Hasta el mismo momento de su muerte, Albert Einstein fue investigado por docenas de agentes del FBI, ante las sospechas de que era un espía comunista. Casi 1.500 páginas de un expediente parcialmente desclasificado revelan que cada paso del físico de origen alemán fue escrutado, pero sin hallar pruebas inculpatorias.

MADRID. Edgar Hoover, director de la policía federal estadounidense, tuvo en su punto de mira al mayor genio científico del pasado siglo XX porque estaba convencido de que, tras su ideario pacifista y antifascista, se ocultaba una labor de espionaje al servicio de la Unión Soviética gobernada por Stalin. Este capítulo poco conocido del creador de la Teoría General de la Relatividad vio la luz en 1983, cuando un profesor de la Universidad Internacional de Florida tuvo acceso a una versión censurada del expediente abierto por el FBI, un voluminoso archivo de documentos formado por 1.427 folios. Ahora han aparecido detalles mucho más precisos de esta historia en el libro «El expediente Einstein: la guerra secreta de J. Edgar Hoover contra el científico más famoso del mundo». Su autor, el periodista Fred Jerome, interpuso un pleito judicial contra el Gobierno estadounidense para obtener una versión más completa del expediente.

Informantes y rumores

Según Fred Jerome, una lectura más amplia de la documentación acumulada revela que los agentes del FBI interceptaron el correo y las llamadas telefónicas de Einstein, e incluso revisaban en su basura para obtener las pruebas incriminatorias necesarias para culparle de espionaje, lo que finalmente no pudieron demostrar porque, realmente, tal actividad sólo pareció existir en la mente de Edgar Hoover.

Curiosamente, una gran parte de la investigación se basó en el testimonio de informantes, de identidad ahora desvelada, que llegaron a acusar al físico de maniobras tan absurdas como su participación en una conspiración comunista para controlar Hollywood o en el desarrollo de un rayo mortal. Esos rumores mantuvieron abierta la investigación del FBI hasta su muerte en 1955, a los 76 años, en paralelo a pesquisas del Departamento de Inmigración con vistas a su eventual deportación de Estados Unidos.

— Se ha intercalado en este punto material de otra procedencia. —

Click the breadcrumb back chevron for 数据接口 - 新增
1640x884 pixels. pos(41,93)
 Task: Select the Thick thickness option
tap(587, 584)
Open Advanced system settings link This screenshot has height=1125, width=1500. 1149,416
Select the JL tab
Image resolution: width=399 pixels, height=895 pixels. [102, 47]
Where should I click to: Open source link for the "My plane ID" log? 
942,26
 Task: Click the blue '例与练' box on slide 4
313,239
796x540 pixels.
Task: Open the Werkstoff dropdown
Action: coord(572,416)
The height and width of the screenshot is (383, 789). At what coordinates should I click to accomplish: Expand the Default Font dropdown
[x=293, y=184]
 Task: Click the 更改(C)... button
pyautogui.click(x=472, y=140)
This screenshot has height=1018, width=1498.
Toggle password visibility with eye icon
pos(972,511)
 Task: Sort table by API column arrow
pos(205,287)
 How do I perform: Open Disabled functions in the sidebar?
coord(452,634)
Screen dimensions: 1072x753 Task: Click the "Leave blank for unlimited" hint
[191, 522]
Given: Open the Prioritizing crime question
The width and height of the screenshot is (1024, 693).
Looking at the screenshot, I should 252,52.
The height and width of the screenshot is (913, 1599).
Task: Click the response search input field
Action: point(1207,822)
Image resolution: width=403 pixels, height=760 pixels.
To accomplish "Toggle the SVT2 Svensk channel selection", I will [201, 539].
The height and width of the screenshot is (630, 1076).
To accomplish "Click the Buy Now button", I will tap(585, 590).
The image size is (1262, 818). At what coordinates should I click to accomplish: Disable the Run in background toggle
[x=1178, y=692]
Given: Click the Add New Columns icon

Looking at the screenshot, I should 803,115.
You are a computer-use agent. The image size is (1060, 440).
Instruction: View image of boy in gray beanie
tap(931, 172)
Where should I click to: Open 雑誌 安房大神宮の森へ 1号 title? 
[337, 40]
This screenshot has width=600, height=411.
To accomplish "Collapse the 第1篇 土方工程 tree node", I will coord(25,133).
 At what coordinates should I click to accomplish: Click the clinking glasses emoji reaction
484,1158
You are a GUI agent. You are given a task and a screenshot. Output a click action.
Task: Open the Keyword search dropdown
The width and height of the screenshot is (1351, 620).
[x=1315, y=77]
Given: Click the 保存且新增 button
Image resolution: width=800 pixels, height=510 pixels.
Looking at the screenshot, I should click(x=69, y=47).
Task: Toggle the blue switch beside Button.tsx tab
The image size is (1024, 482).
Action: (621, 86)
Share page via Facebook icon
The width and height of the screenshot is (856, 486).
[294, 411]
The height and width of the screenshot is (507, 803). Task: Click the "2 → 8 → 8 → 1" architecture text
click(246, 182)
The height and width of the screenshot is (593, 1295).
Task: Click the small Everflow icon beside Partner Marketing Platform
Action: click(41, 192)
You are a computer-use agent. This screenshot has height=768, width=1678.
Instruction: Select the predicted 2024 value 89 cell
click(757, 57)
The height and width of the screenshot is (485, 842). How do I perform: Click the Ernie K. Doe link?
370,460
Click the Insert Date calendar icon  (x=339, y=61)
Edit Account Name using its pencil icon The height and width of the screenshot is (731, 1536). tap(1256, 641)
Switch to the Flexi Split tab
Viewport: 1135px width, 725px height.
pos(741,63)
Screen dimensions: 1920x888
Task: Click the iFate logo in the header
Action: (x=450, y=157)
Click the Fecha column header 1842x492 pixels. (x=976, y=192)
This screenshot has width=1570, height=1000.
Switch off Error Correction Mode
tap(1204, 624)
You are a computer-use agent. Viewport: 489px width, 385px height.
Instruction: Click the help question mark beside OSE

Las primeras labores de seguimiento a Einstein se iniciaron en 1932, cuando el Departamento de Estado recibió una carta de la Corporación de Mujeres Patrióticas para solicitar que le impidiera la entrada en el país por su presencia en organizaciones dedicadas a la paz y el desarme. La carta decía que ni siquiera Stalin estaba afiliado a tantas «organizaciones anarco-comunistas». Entre los documentos que forman parte del «expediente Einstein», de libre acceso en la página web foia.fbi.gov/einstein.htm, figuran informes sobre el apoyo público del genial físicos a varios grupos que desde Estados Unidos alentaban la lucha contra la dictadura de Franco. Así en un informe, con fecha de noviembre de 1953, se relata que apoyaba al Comité Norteamericano para la Ayuda a la Democracia en España, una organización comunista según el FBI. Einstein también habría respaldado al Comité de Estados Unidos para la Libertad de España y apoyado una campaña de colecta en favor de los exiliados tras la Guerra Civil. La acusación más directa procede de un informe del servicio de inteligencia del ejército de EE.UU., donde se dice que Einstein utilizó su despacho de Berlín como centro de decodificación de mensajes al servicio de Rusia durante la II Guerra Mundial.

En declaraciones a «The New York Times», Jerome explicó que el expediente del FBI revela que, en realidad, el científico de origen alemán no era un idealista comprometido con cualquier causa pacifista, tal y como ha perdurado su imagen pública, sino una persona con astucia política que meditaba seriamente a qué organizaciones daba su apoyo.